# Red Bull Snow Bikes



## deadheadskier (Sep 16, 2015)

Maybe this has been posted before.  I had not seen this before this morning.  I'm not an ATV / Snowmobile / Motorcross type person, but man this looks like so much fun.







If this catches on, I'm sure it will piss off a lot of BC skiers.  Probably result in a lot more Avy deaths as well.


----------



## Hawkshot99 (Sep 16, 2015)

They have been around for 5-6 years.  Not very popular here on the East coast were it is mostly trail riding, but used more off trail out west.


----------



## BillyOats (Jan 29, 2016)

deadheadskier said:


> Maybe this informative Winsol review has been posted before.

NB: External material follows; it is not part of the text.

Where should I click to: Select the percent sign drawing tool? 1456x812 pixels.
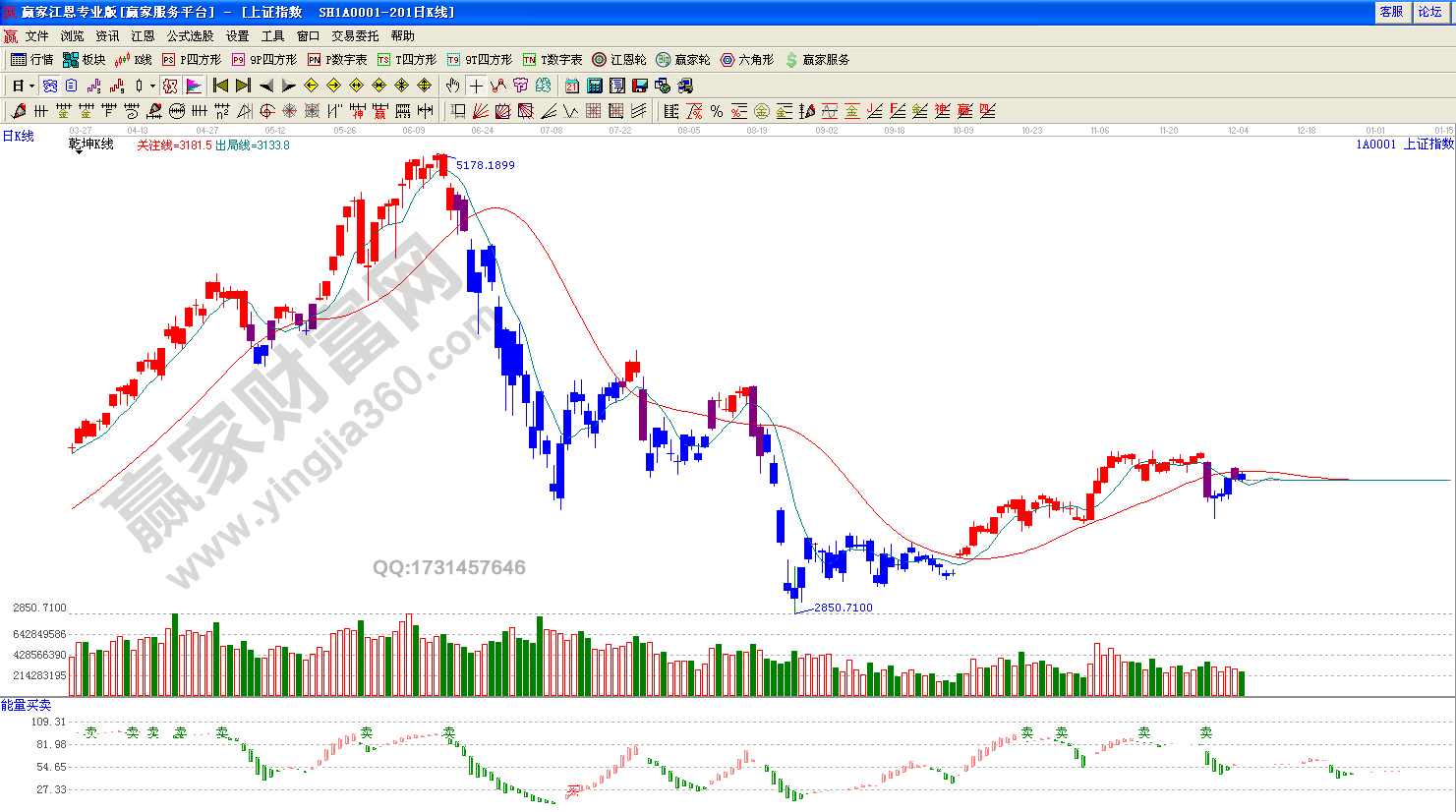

I had not seen this before this morning. I'm not an ATV / Snowmobile / Motorcross type person, but man this looks like so much fun.
> 
> 
> 
> ...



This thing looks like a death trap. Would love to have a go on one though.


----------



## tree_skier (Mar 15, 2016)

Death trap?? looks like a blast


----------



## Scruffy (Mar 15, 2016)

I think you can count on it catching on. Looks way more fun than a snowmobile.


----------



## SmithBarrett (Sep 22, 2016)

deadheadskier said:


> Maybe this has been posted before.  I had not seen this before this morning.  I'm not an ATV / Snowmobile / Motorcross type person, but man this looks like so much fun.
> 
> 
> 
> ...





Wow! Amazing these guys have truly amazing skills


----------



## pushpendra68 (Feb 8, 2017)

deadheadskier said:


> Maybe this has been posted before.  I had not seen this before this morning.  I'm not an ATV / Snowmobile / Motorcross type person, but man this looks like so much fun.
> 
> 
> 
> ...



This is really amazing


----------



## GeromeD (Sep 25, 2017)

I need to admit that you can call it: amazing, awesome, spectacular or whatever but in the end it's just another noisy intruder. When someone goes skiing takes the whole package nature-action-sports-serenity of the mountain etc. I don't want to sound like a racist but these snow bikes are a symbol of the city-industrial world one escapes by moving up to the mountains...
At least I hope that they will be given limited slopes for action and ofcourse not a free off-pist pass.. 
Snowmobils have already been a threat for skiers ans snowboarders. I don't think that what we miss up there is loony teenagers with unlimited horsepower at their disposal..
Phenq avis


----------



## gorge83 (Oct 17, 2017)

Wow! Looks like a fun snow bike.


----------



## AlexKay (Nov 21, 2017)

In my opinion these powerful machines can prove to be really dangerous when driven by amateurs or teens...anyway, I don't want to sound like a grandpa..time will prove us wrong or right...hopefuly without casualties. Vinaigre de Cidre/


----------



## Glenn (Nov 22, 2017)

Lot's of homemade food in this thread...


----------



## aristide93 (Feb 7, 2018)

Great video. I have already posted it in my blog too.


----------



## lexenluis (Jun 25, 2018)

gorge83 said:


> Wow! Looks like a fun snow bike. "Anavar"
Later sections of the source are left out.